Romanian Prime Minister Marcel Ciolacu highlighted Romania’s solidarity with Israel and Ukraine and commitment to their security during his back-to-back trips to the two countries. During the visits, the Prime Minister underscored the need for collective security arrangements with all of its international partners.
Mr. Ciolacu landed in Israel on Tuesday, October 17, to meet with his Israeli counterpart, Benjamin Netanyahu. Prime Minister Ciolacu expressed Romania’s support to the Israeli people and condemned the terrorist group, Hamas. He further called for facilitating humanitarian corridors in Gaza and respect for humanitarian law. “Partners and friends must demonstrate their solidarity,” Ciolacu said, stating that Romania “the atrocities committed by Hamas, a terrorist group that holds the population hostage to satisfy its extremist interests.”

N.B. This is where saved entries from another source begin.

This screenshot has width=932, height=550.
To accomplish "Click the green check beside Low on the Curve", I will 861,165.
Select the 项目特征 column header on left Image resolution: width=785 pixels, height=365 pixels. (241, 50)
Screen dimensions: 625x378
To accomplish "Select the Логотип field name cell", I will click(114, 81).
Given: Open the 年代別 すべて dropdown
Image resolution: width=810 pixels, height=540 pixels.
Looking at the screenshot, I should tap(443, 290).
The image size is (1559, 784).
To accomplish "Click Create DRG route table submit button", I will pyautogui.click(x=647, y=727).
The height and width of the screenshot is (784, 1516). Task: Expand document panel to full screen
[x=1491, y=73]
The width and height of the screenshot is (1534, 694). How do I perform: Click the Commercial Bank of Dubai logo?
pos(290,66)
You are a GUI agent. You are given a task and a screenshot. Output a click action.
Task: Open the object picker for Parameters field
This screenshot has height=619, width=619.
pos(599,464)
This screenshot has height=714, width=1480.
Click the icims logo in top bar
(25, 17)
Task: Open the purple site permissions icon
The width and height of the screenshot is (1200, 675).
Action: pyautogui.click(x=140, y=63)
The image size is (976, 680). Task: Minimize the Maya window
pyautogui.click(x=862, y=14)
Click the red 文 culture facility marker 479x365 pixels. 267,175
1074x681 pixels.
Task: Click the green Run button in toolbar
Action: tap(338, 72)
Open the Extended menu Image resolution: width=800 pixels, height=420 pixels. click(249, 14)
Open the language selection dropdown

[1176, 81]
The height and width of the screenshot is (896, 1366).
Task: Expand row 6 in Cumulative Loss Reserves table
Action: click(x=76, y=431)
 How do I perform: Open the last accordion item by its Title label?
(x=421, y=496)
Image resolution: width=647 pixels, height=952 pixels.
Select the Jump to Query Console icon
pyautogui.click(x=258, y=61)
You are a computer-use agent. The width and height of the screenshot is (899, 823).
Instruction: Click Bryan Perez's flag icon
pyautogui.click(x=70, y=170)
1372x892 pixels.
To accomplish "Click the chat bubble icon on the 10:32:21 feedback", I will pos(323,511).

Prime Minister Ciolacu arrived to Ukraine on Wednesday, October 18, to follow up on his previous discussions with Ukrainian President Volodymyr Zelensky and Prime Minister Denys Shmyhal in Bucharest. In addition to meeting with President Zelensky, Mr. Ciolacu met with his Ukrainian counterpart, Prime Minister Denys Shmyhal and organized for the first time a Government to Government meeting between Romania and Ukraine. He met also the leadership of Verkhovna Rada Chairman Ruslan Stefanchuk while in Kyiv. During the G2G meeting the two Prime Ministers signed key bilateral documents for the future cooperation of the two countries. Two of them are a bilateral agreement for a road bridge over the Tisa river and a memorandum “ensuring the safe transit of Ukrainian products and a strategy on the development of border crossing points between Ukraine and Romania and related road infrastructure.” Six new border crossings will be open and nine existing ones together with the adjacent infrastructure will be developed and modernized. This infrastructure development will make a massive impact in the future process of reconstruction of Ukraine in terms of logistic capabilities. Additionally, Mr. Ciolacu negotiated and settled with the Ukrainian leadership to recognize the Romanian language as the official language of Ukraine’s Romanian minority, thereby providing the Romanian diaspora their voice and removing a roadblock to the country’s European Union aspirations.